O que se pede.
Transcreva fielmente o trecho do texto sobre a nova literatura peruana que começa em "Um pôster turístico" e vai até "muito além disso.".

Texto para leitura.
+===+

Autores revivem tempo de violência política e dos embates entre o Exército e o Sendero Luminoso

Principal expoente da nova geração, o escritor Santiago Roncagliolo tem o premiado romance "Abril Vermelho" lançado agora no Brasil


SYLVIA COLOMBO
DA REPORTAGEM LOCAL

Um pôster turístico da cidade inca de Machu Picchu, no meio dos Andes, um folclórico líder autoritário de origem japonesa e as indefectíveis bolsas e ponchos que fazem o guarda-roupa de hippies e neo-hippies. São poucos os elementos que compõem o imaginário comum sobre o Peru. Os aficionados por futebol ainda lembrarão do trágico acidente de avião que matou todo o time do Alianza, principal equipe do país, em 1987. Mas as referências não vão muito além disso.
Um dos países mais pobres e isolados da América Latina, o Peru vive hoje uma surpreendente efervescência literária. O bom momento cultural corresponde à gradual recuperação da estabilidade democrática, que teve início com o fim do governo de Alberto Fujimori, e a derrota do grupo guerrilheiro Sendero Luminoso após a prisão de seu líder, Abimael Guzmán, em 1992.
Um grupo de jovens escritores vem amealhando prêmios e críticas favoráveis mundo afora, sendo traduzido não só para o inglês e o francês como para o russo, o búlgaro e o turco.
O principal expoente dessa geração é Santiago Roncagliolo, 32, cujo romance "Abril Vermelho", vencedor do prêmio Alfaguara de 2006, acaba de sair no Brasil. Trata-se de um thriller político, que utiliza o modo de narrar dos contos policiais tradicionais para contar a história de um misterioso crime na cidade de Ayacucho, antiga sede do Sendero.
"Um país sempre escreve sobre aquilo que não tem bem resolvido. No Peru, ainda tentamos entender o que se passou nesse tempo de violência política", disse à Folha.

+===+

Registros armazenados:
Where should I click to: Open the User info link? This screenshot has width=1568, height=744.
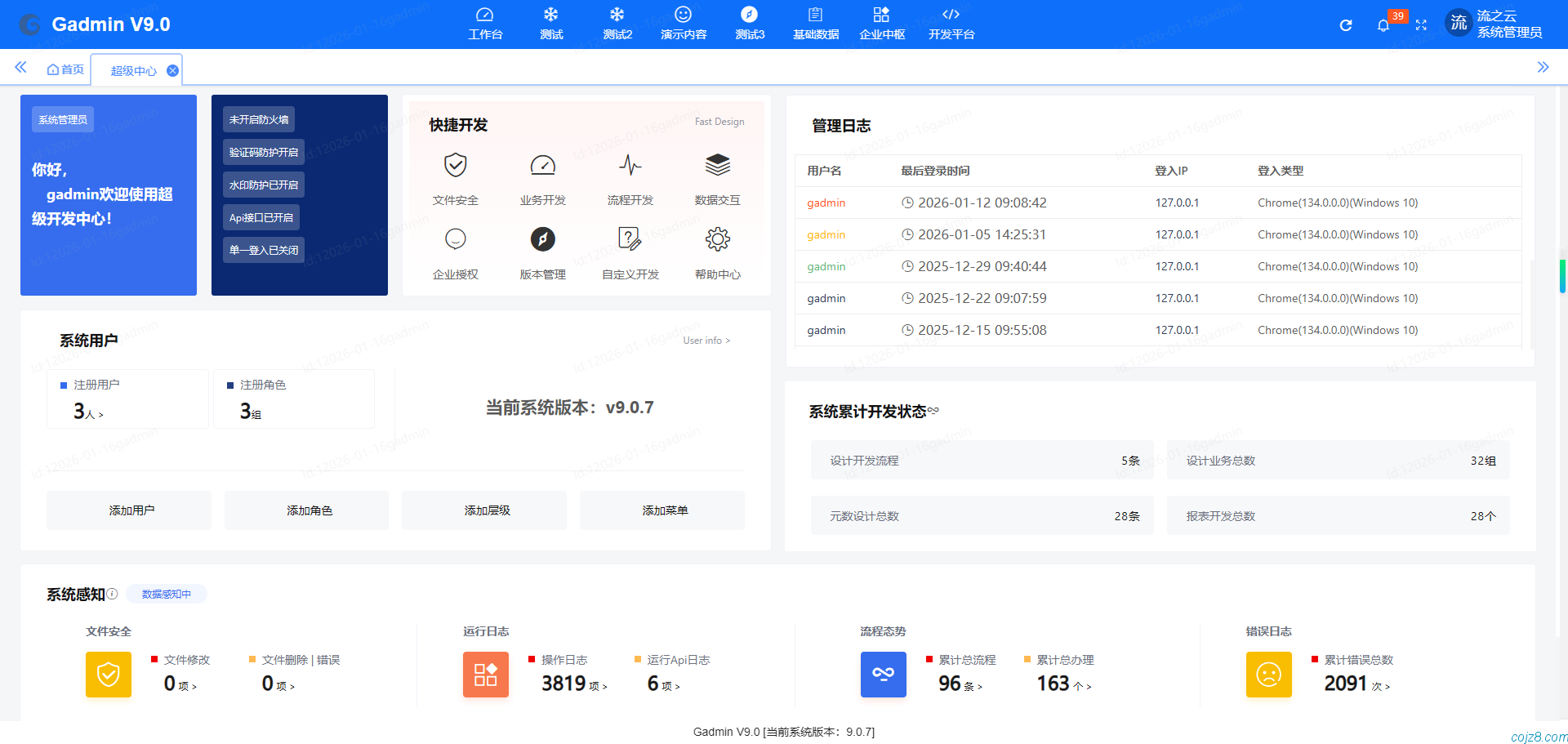pyautogui.click(x=706, y=341)
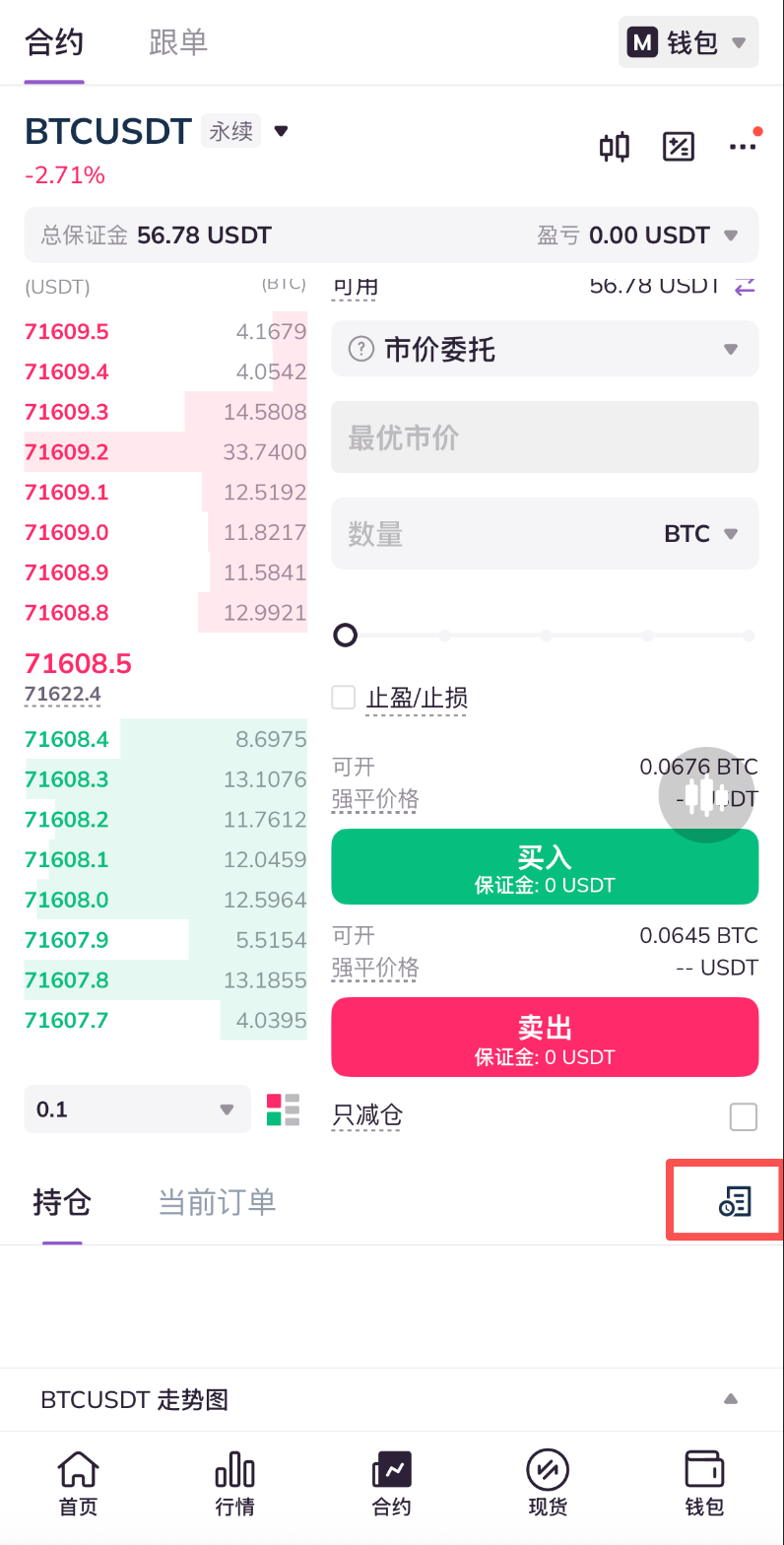Open the profit calculator icon

pos(679,147)
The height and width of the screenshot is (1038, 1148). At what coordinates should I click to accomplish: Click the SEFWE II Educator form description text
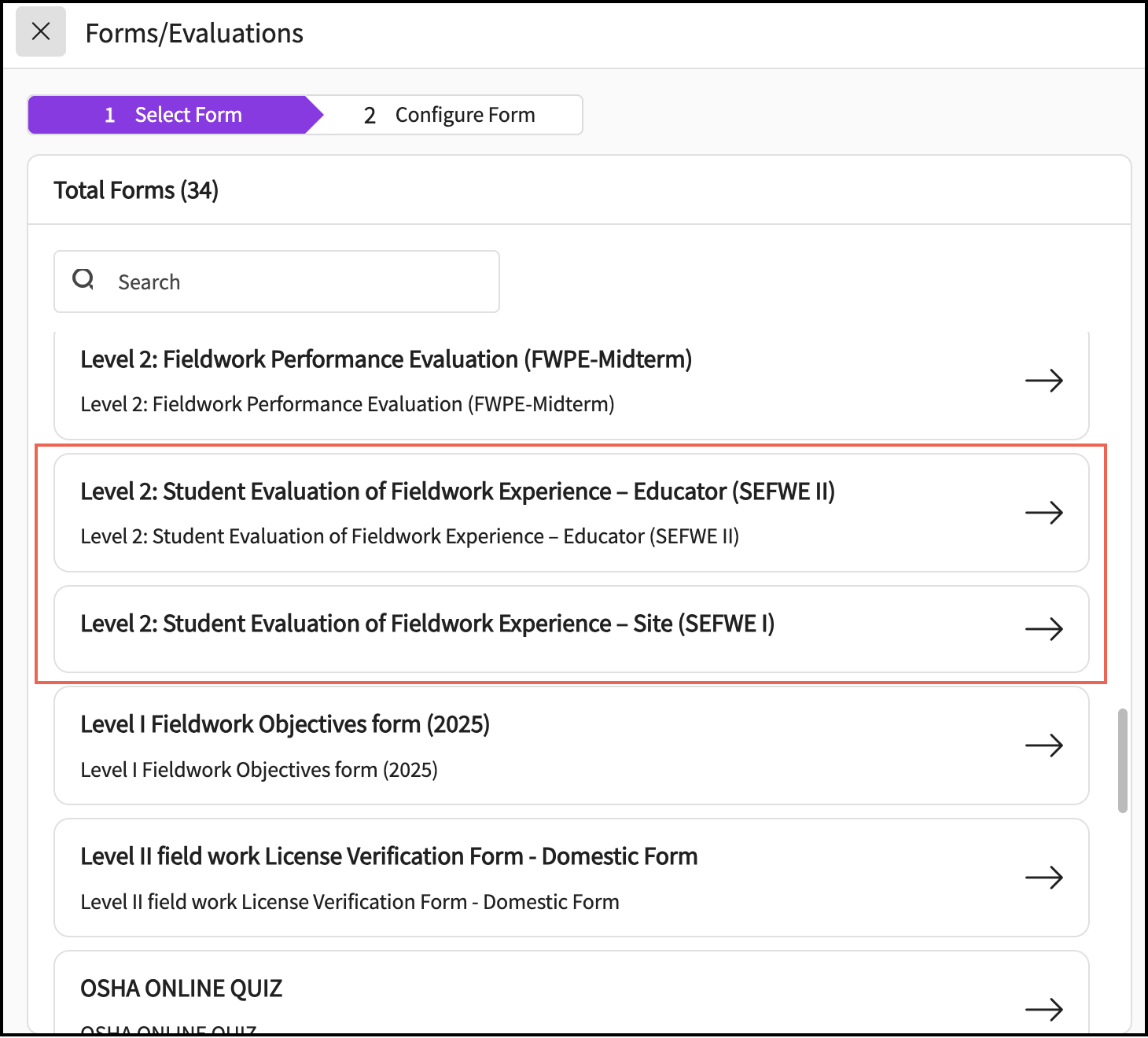[409, 536]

+===+

Resultado da tarefa.
Um pôster turístico da cidade inca de Machu Picchu, no meio dos Andes, um folclórico líder autoritário de origem japonesa e as indefectíveis bolsas e ponchos que fazem o guarda-roupa de hippies e neo-hippies. São poucos os elementos que compõem o imaginário comum sobre o Peru. Os aficionados por futebol ainda lembrarão do trágico acidente de avião que matou todo o time do Alianza, principal equipe do país, em 1987. Mas as referências não vão muito além disso.